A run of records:
◆ ◆ ◆
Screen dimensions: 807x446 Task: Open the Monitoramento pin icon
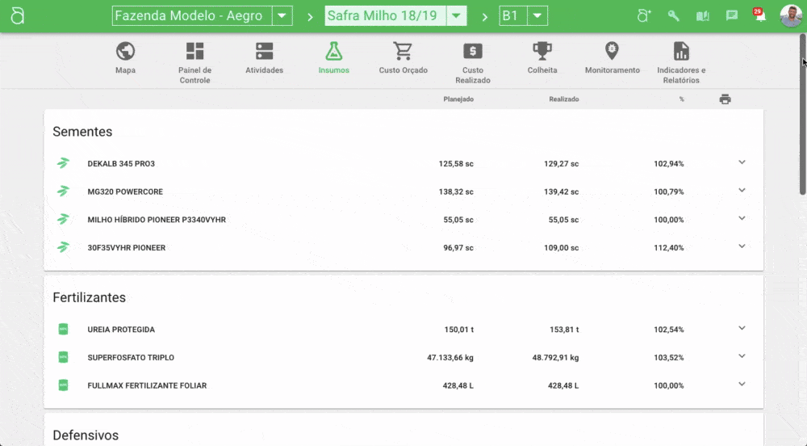(x=612, y=52)
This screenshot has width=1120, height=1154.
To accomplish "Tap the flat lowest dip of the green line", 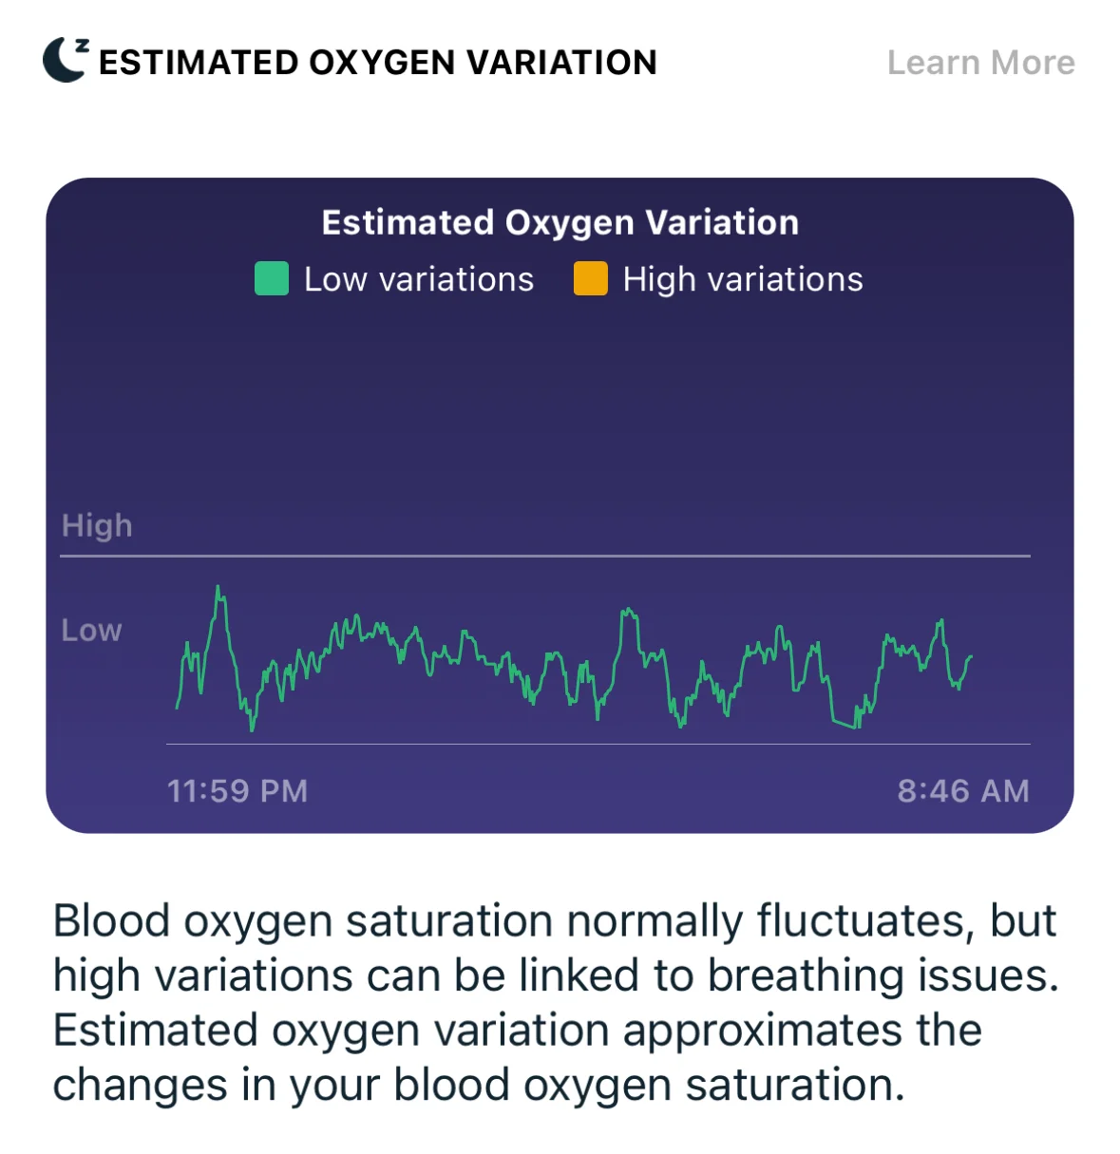I will coord(845,725).
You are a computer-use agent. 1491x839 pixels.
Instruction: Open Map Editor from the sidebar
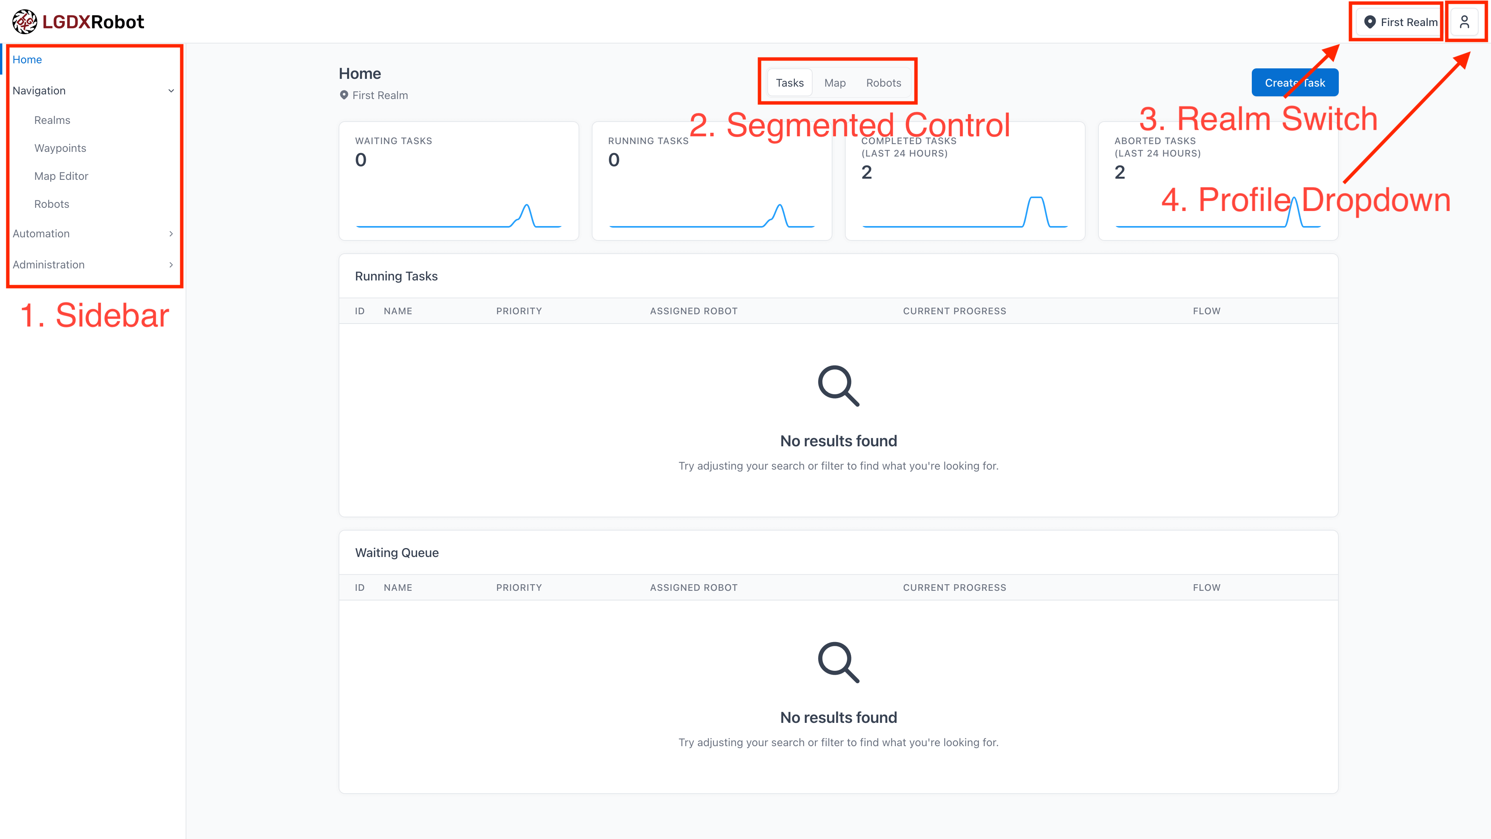pyautogui.click(x=61, y=176)
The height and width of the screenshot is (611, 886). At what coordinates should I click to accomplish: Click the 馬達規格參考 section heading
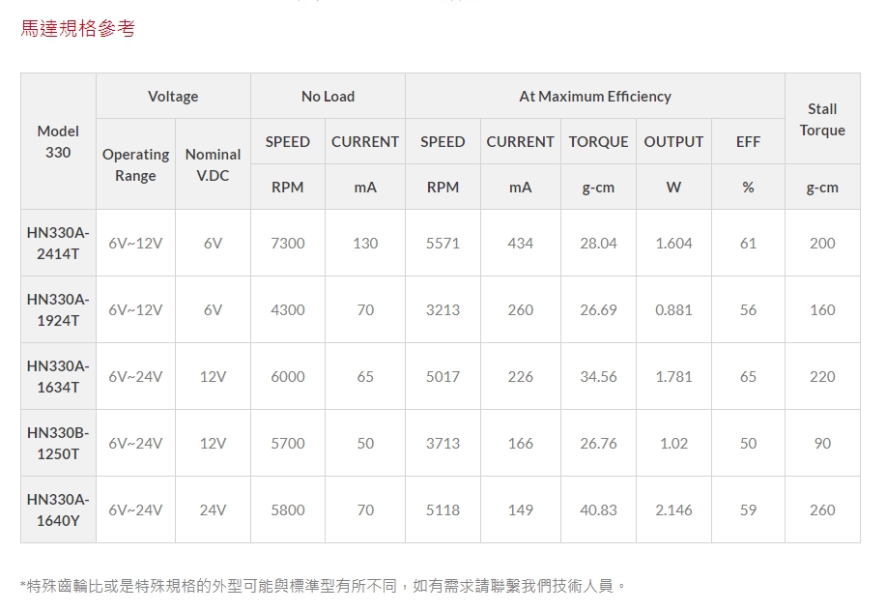coord(77,29)
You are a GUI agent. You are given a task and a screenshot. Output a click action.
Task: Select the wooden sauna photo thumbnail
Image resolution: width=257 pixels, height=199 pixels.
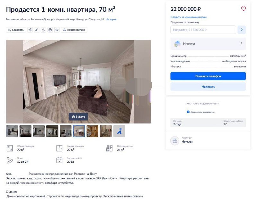(93, 131)
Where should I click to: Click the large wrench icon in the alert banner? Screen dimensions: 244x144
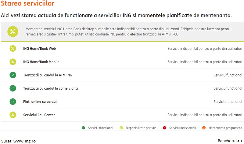[x=13, y=31]
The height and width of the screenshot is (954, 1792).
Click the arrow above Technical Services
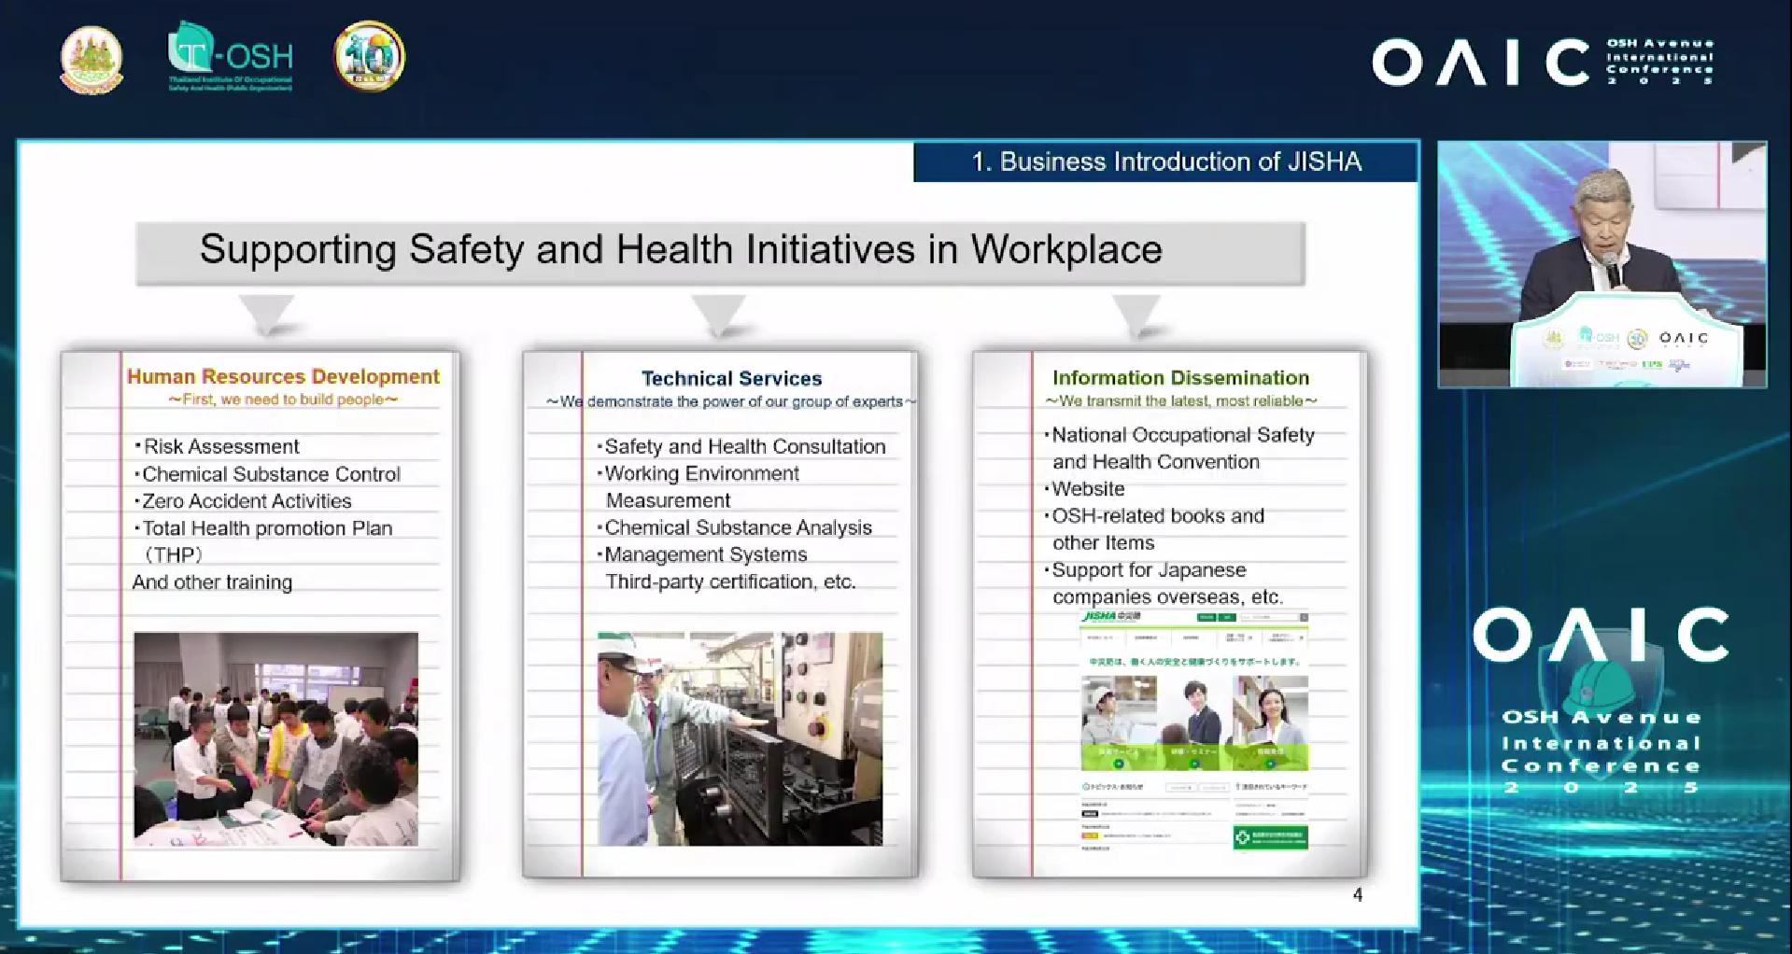pos(719,315)
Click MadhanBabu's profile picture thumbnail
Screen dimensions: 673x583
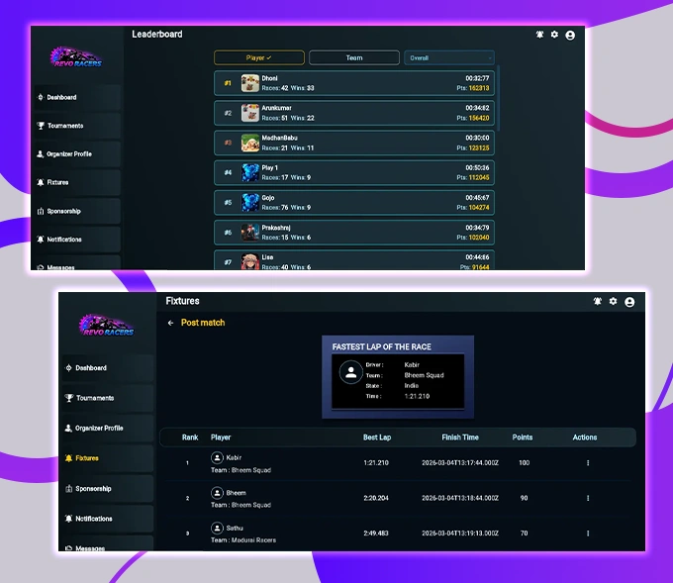(250, 143)
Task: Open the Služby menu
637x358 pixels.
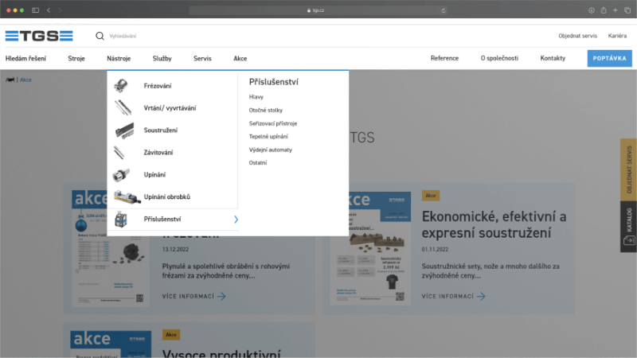Action: pyautogui.click(x=162, y=58)
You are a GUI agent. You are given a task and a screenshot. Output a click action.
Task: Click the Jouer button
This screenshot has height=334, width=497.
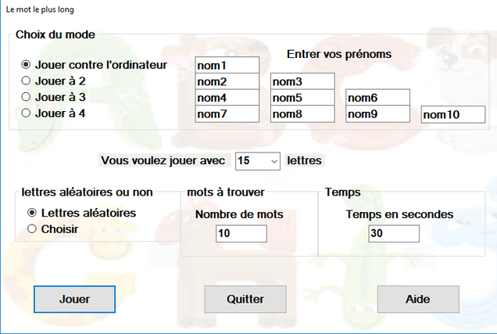[74, 299]
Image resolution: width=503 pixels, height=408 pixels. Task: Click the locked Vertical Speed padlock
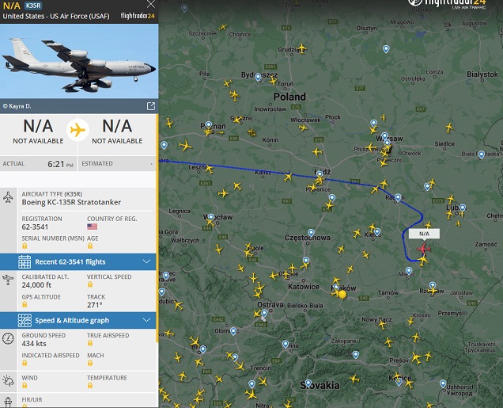(90, 284)
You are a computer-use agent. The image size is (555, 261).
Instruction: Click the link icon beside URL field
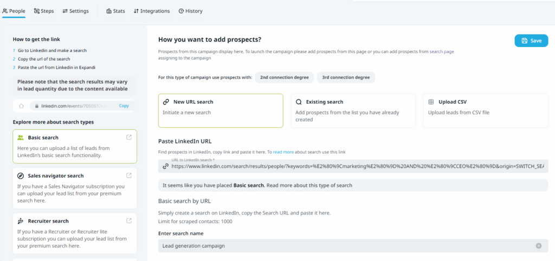(x=165, y=166)
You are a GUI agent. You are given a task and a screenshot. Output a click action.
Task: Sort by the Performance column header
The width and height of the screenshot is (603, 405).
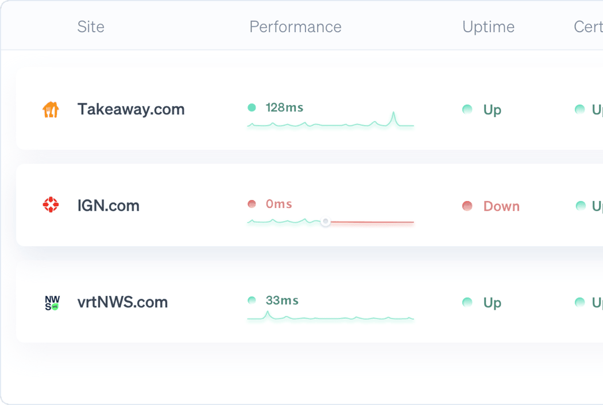295,27
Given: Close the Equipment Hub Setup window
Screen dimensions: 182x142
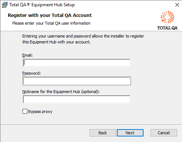Looking at the screenshot, I should (x=177, y=5).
◆ ◆ ◆
AIM |
Return the listing verbatim from the line with "Task: Open the Služby menu" up to and including the last line of the listing. Leave the pictures out.

ANSWER TO THE EXERCISE |
Task: Open the Služby menu
637x358 pixels.
Action: pyautogui.click(x=162, y=58)
You are a GUI agent. You are given a task and a screenshot. Output a click action.
Task: Click the Jouer button
This screenshot has height=334, width=497.
[74, 299]
Image resolution: width=503 pixels, height=408 pixels. Task: Click the locked Vertical Speed padlock
(90, 284)
You are a computer-use agent. The image size is (555, 261).
Instruction: Click the link icon beside URL field
(x=165, y=166)
You are a GUI agent. You are given a task and a screenshot. Output a click action.
Task: Sort by the Performance column header
The width and height of the screenshot is (603, 405).
295,27
Given: Close the Equipment Hub Setup window
Screen dimensions: 182x142
Looking at the screenshot, I should (x=177, y=5).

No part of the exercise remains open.